The Toronto Stock Exchange is home not only to publicly listed companies but also exchange-traded funds (ETFs). Because there are more than 700 ETFs on the index, Canadians have a diversity of products to choose from. It’s a growing marketplace with a market capitalization growing to around $200 billion in the last five years.
ETF investing is a cool way to simplify the process of selecting individual stocks. The TMX Group says ETF investments also represent a low-cost, tax-efficient way for investors to hold stocks. The true advantage is instant diversification and broad market exposure. Moreover, ETFs trade like regular stocks, so you can buy and sell as you deem fit.
The key takeaway to this simple investment approach is that asset managers like BMO and BlackRock generally try to invest to mirror the holdings and performance of a particular stock market index instead of actively managing stock holdings. However, if you were to invest today, is a tech-heavy ETF a better choice than the clean energy index?
Top TSX tech stocks
The investment objective of BlackRock’s iShares S&P/TSX Capped Information Technology Index ETF (TSX:XIT) is long-term capital growth. This ETF replicates the performance of the S&P/TSX Capped Information Technology Index (net of expenses). Some investors use XIT to express a sector view, particularly technology.
Would-be investors gain exposure to Canada’s information technology companies. As of January 19, 2022, the net asset value is $507.5 million on 24 holdings. At $44.49 per share, current investors are down 14.08% year-to-date. Note that technology is the worst-performing (-13.94%) sector as of this writing.

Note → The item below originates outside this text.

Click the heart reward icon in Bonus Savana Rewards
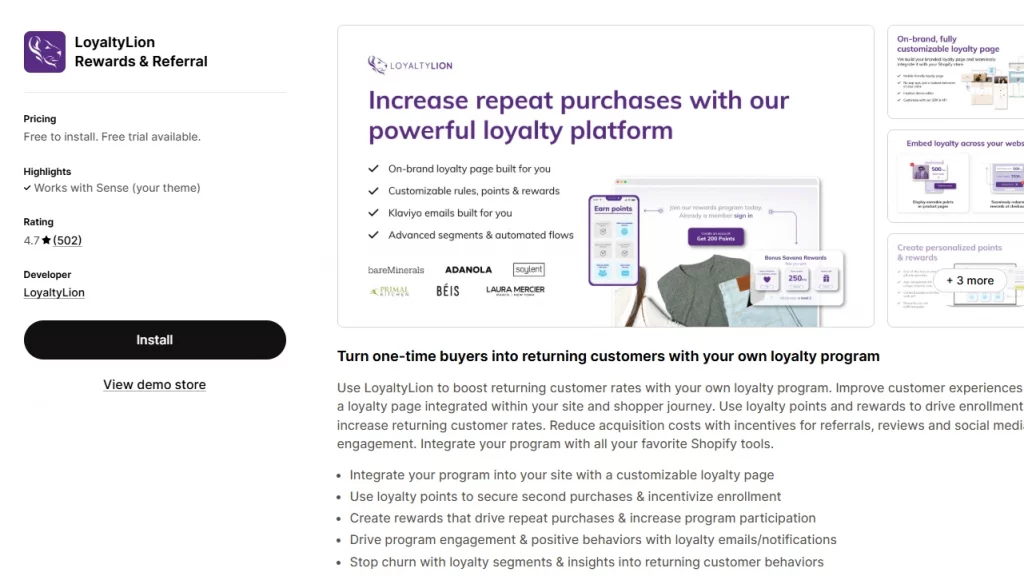1024x576 pixels. 766,281
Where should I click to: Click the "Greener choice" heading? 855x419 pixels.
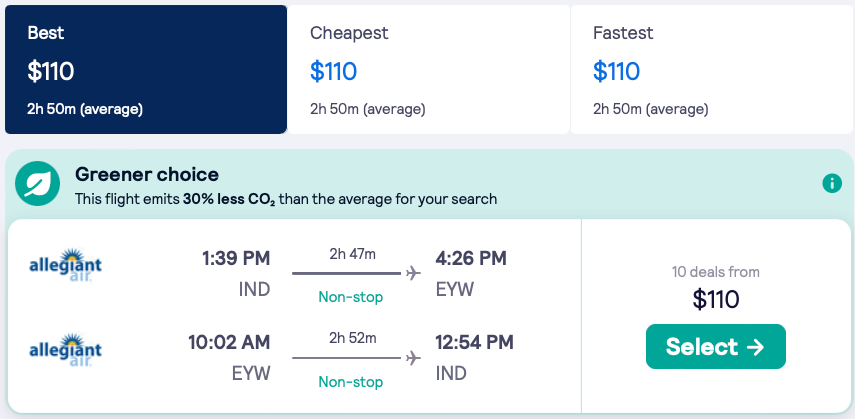pos(147,175)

However, in the last 10 years, XIT’s total return is 654.90% (22.38% CAGR). Currently, the top five holdings are Constellation Software, Shopify, CGI, Open Text, and Descartes Systems Group. On sector exposure or breakdown, XIT lean towards application software (52.41%), internet services & infrastructure (19.76%), and IT consulting & IT services (16.65%).
For ESG investors
BMO Clean Energy Index ETF (TSX:ZCLN) is likely to attract ESG investors. The design or portfolio strategy of this ETF is to replicate, to the extent possible, the performance of the S&P Global Clean Energy Index. The Fund invests in companies with clean energy-related businesses to capture the clean energy mega trend.
The proportion of the stocks in the Fund is the same as the actual proportion of the constituent securities of the index. BMO’s benchmark index for this ETF is based on the S&P Global Broad Market Index. The Index consists of large, mid and small capitalization companies across developed and emerging markets.

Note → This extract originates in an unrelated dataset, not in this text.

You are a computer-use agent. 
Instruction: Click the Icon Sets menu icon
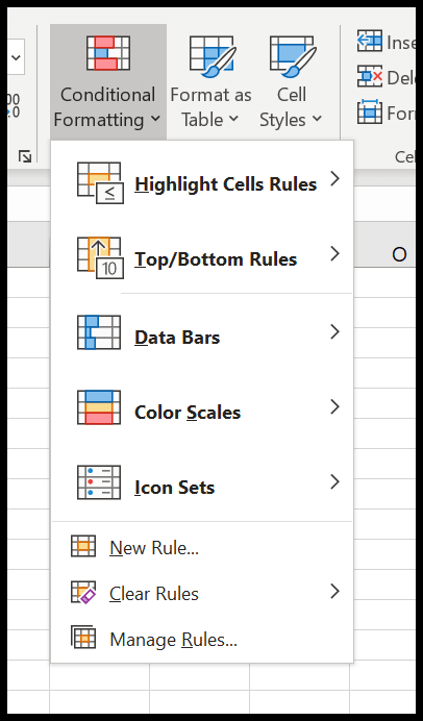click(99, 482)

Aside from offering growth solutions, ZCLN is for investors looking to align sustainable and responsible values with their investments. As of January 19, 2022, the total net assets is $67.5 million with 77 holdings. If you invest today, the current share price is $18.40 (-9.80% year-to-date).

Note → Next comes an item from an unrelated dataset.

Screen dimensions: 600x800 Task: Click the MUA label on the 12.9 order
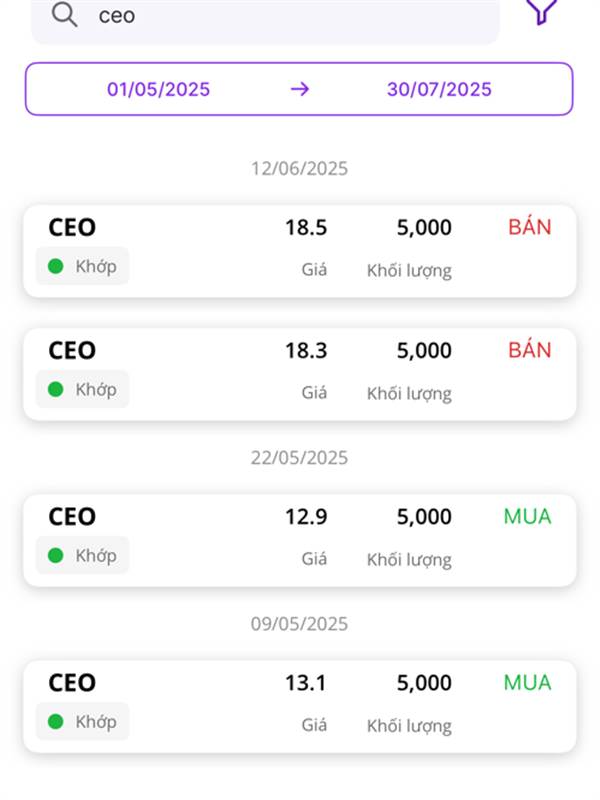(527, 516)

The stocks are from more than 10 countries, with the U.S. (37.84%), Denmark (12.38%), and Canada (7.21%) having the most representation. Companies in the electric utilities (21.09%) and semiconductors (18.30%) are the two largest sector allocations.
Enough justification
Between the tech and clean energy ETFs, I would pick XIT over ZCLN. The historical overall return of more than 650% is enough justification for me at this point.